Start of Block
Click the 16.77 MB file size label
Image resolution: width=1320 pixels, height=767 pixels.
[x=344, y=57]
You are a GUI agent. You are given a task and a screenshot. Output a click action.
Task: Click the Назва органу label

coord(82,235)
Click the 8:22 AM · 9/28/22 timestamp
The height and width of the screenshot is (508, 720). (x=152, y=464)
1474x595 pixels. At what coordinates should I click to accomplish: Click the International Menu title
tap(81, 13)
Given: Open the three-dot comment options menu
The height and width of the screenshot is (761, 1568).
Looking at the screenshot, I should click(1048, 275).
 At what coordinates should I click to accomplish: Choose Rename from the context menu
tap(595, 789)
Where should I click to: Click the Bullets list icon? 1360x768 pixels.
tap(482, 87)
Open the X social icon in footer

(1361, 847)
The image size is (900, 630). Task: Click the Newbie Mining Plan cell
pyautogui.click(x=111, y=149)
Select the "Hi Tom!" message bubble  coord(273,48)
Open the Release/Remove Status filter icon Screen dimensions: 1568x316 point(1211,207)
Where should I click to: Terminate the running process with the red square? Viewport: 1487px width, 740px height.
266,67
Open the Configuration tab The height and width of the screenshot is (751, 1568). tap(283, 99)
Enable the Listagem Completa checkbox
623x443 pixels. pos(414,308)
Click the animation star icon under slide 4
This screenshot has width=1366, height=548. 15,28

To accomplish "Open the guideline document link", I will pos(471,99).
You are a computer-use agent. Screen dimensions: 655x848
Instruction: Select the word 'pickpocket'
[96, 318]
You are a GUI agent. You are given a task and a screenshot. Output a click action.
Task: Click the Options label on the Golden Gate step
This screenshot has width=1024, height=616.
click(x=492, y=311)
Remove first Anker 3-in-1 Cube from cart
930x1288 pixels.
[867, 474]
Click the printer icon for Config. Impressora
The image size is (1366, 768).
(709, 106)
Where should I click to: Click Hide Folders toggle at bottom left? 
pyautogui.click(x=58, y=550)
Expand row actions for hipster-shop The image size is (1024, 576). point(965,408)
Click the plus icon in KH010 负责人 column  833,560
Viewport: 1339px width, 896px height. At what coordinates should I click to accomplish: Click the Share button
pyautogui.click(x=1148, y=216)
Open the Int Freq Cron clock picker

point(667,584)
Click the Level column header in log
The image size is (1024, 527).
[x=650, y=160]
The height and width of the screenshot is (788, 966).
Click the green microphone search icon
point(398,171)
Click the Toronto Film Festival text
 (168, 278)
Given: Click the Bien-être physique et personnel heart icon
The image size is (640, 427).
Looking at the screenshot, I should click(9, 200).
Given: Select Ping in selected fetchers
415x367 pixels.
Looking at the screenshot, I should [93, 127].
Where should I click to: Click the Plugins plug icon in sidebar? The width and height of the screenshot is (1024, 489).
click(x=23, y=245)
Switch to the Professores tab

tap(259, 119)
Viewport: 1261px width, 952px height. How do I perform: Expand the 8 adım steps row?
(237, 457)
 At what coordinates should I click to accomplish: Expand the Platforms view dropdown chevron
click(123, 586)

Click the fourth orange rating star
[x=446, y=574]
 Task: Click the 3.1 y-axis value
End of Block
> [Assignment]
Gather each line from the entries above that includes the word "dimensions".

> [Finished task]
Open the Release/Remove Status filter icon Screen dimensions: 1568x316 point(1211,207)
You are a computer-use agent. Screen dimensions: 655x848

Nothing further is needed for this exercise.